Side effects of the multiple myeloma drug Kyprolis may increase the risk of cardiac arrest and other heart problems, according to the findings of new research.
Kyprolis (carfilzomib) is an Amgen drug, known as a Proteasome inhibitor, which was approved in 2012 for the treatment of multiple myeloma among individuals who have relapsed after previous treatments.
Researchers from the University of Pennsylvania published a study in the medical journal JAMA Oncology on December 28, indicating that the drug is linked to a high rate of cardiovascular adverse events (CVAE). The study’s findings suggest that current label warnings may be inadequate.

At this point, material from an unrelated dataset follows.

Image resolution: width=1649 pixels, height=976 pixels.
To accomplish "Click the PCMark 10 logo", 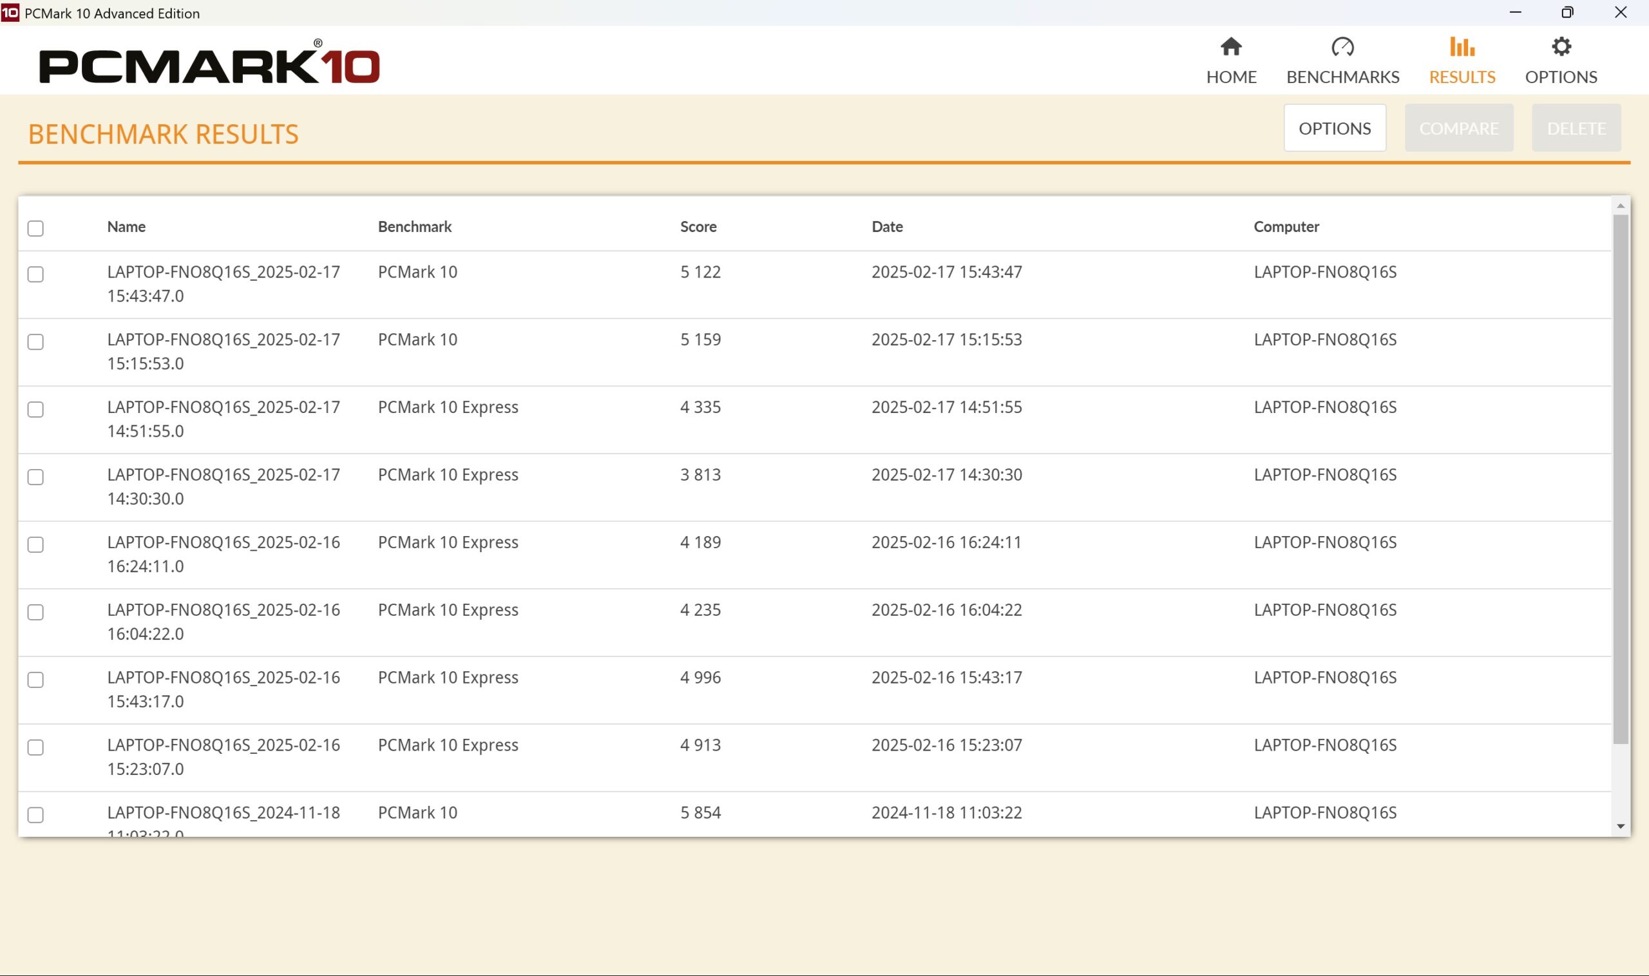I will [209, 64].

The researchers looked at data from 24 studies, involving 2,594 patients with multiple myeloma. The study involved data from early phase 1 trials, before the drug was approved, up to data from January 1, 2017. The researchers defined cardiovascular adverse events as including heart failure, hypertension, ischemia, and arrhythmia.
According to the findings, 18% of patients suffered some kind of cardiovascular adverse event. Later studies, and doses of 45 mg/m2 or higher were linked with more serious heart problems. Those findings suggest a dose-response relationship between the drug and heart problems, which is often seen as a strong indicator of a causal relationship.

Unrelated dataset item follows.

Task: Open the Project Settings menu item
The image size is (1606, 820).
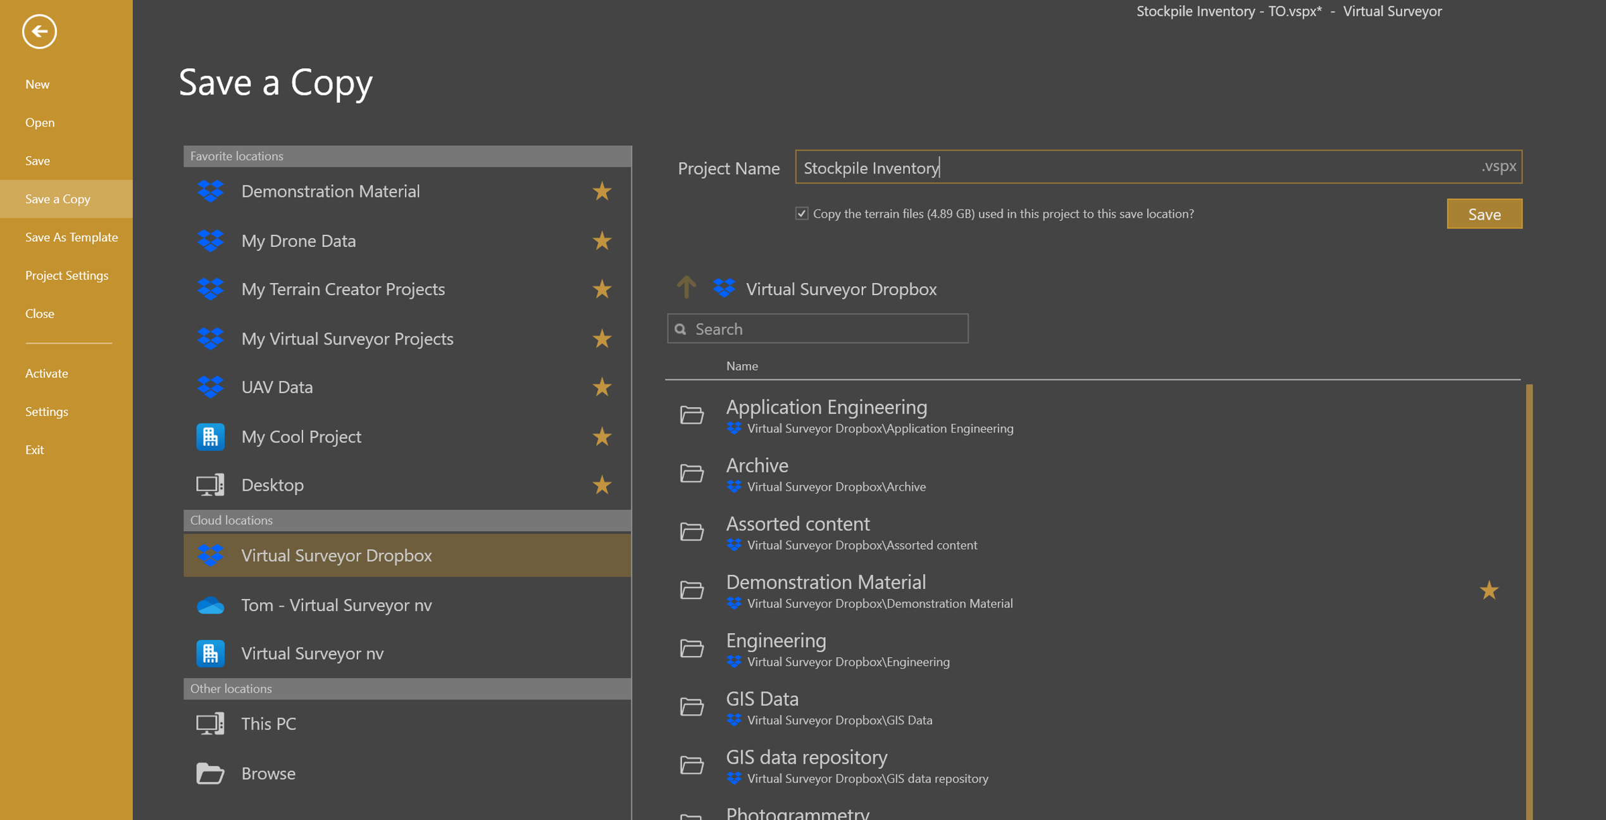Action: 66,275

The drug currently carries label warnings that indicate side effects of Kyprolis can cause cardiac toxicity, and doctors are warned to monitor for heart failure or stroke. In some cases, patients have suffered cardiac arrest after only one injection.
However, the new findings suggest that the warning does not go far enough. AmGen’s website suggests that the risk applies to patients with previous heart problems. However, the researchers noted that the risk seemed to be across the board.
“Carfilzomib was associated with a significant incidence of CVAE, with higher rates seen with higher doses of carfilzomib,” the researchers concluded. “Phase 1 studies may be underdetecting CVAE. Future studies are needed to identify patients at high risk for CVAE, develop optimal monitoring strategies, and explore strategies to mitigate these risks.”